Mix all the ingredients with the help of a whisk until they are combined. Then, pour the mixture into 6 glass jars with lids and place them in the refrigerator. After an hour, mix the mixture two or three times and let it rest in the refrigerator for at least 6-8 hours.


It's good because. Chia seeds contain soluble fiber which supports intestinal health. In addition, they stimulate motility, counteracting constipation and the accumulation of toxins and waste substances.


  • 2. Nori seaweed and turkey rolls


For 4 people

Arrange 4 sheets of nori seaweed with the shiny side facing down. Mash 1 avocado cut in half and without the stone in a bowl and season with a pinch of salt and the juice of one lemon.

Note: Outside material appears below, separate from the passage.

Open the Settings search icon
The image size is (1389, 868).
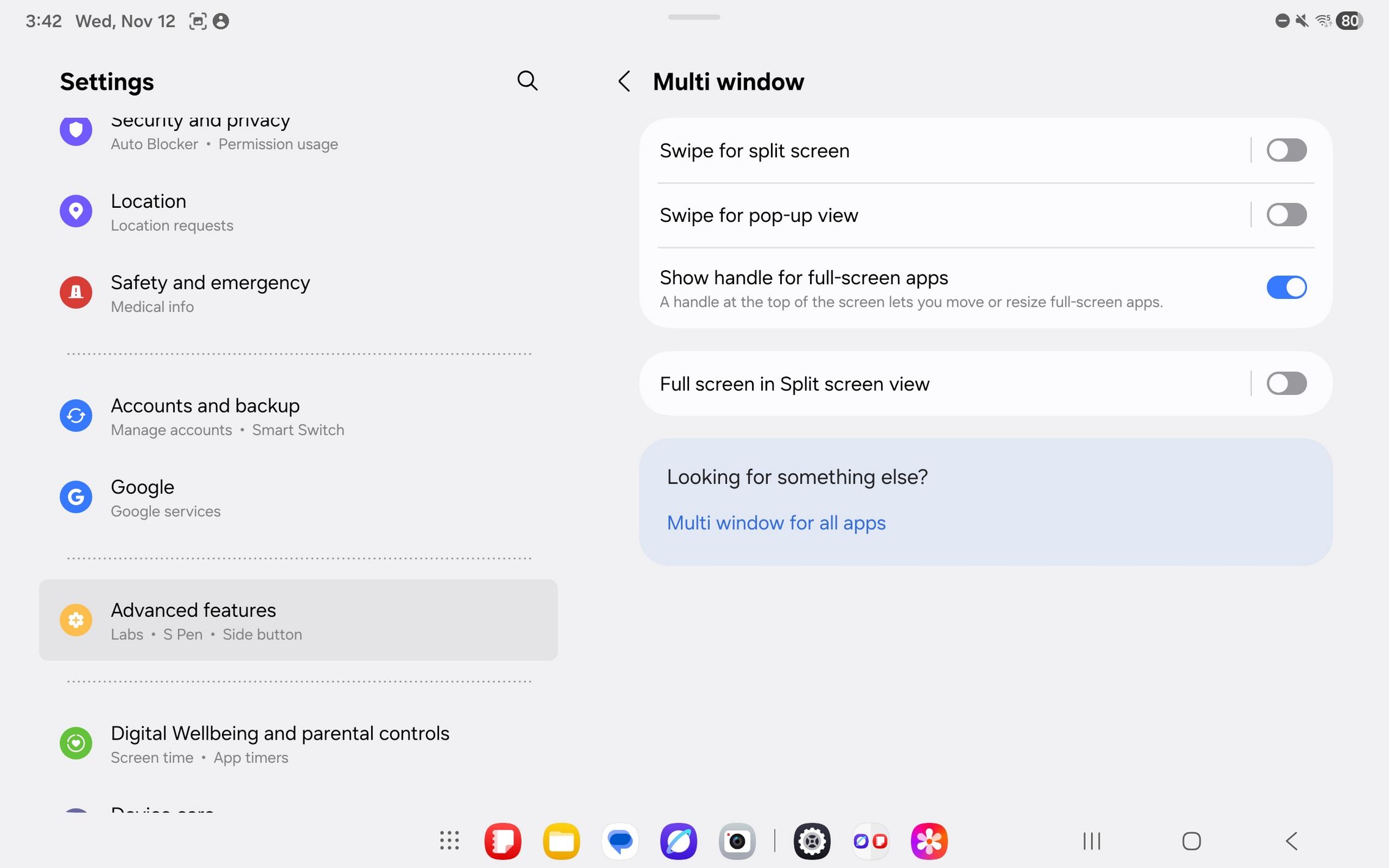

Spread the avocado on the nori seaweed sheets with the help of a spatula. Add 2-3 slices of roasted turkey and 2-3 strips of bell pepper horizontally to the bottom quarter of the nori sheets.

Roll up the sheets one at a time, starting from the bottom and stopping after passing the pepper. Add 60 grams of green leafy vegetables to the remaining space. Finish rolling the seaweed sheets, leaving 2-3 cm free. Wet your index and middle fingers in lukewarm water and pass them over the top of the seaweed. Seal the roll using more water. Cut them into slices using a sharp knife and serve to the table.

They do well because. Nori seaweed is an excellent source of tyrosine, a substance essential for the production of neurotransmitters related to well-being including dopamine, noradrenaline and adrenaline. Taken with tryptophan present in turkey, it improves mood. The pepper, rich in antioxidants and vitamin C, helps the well-being of the adrenal glands.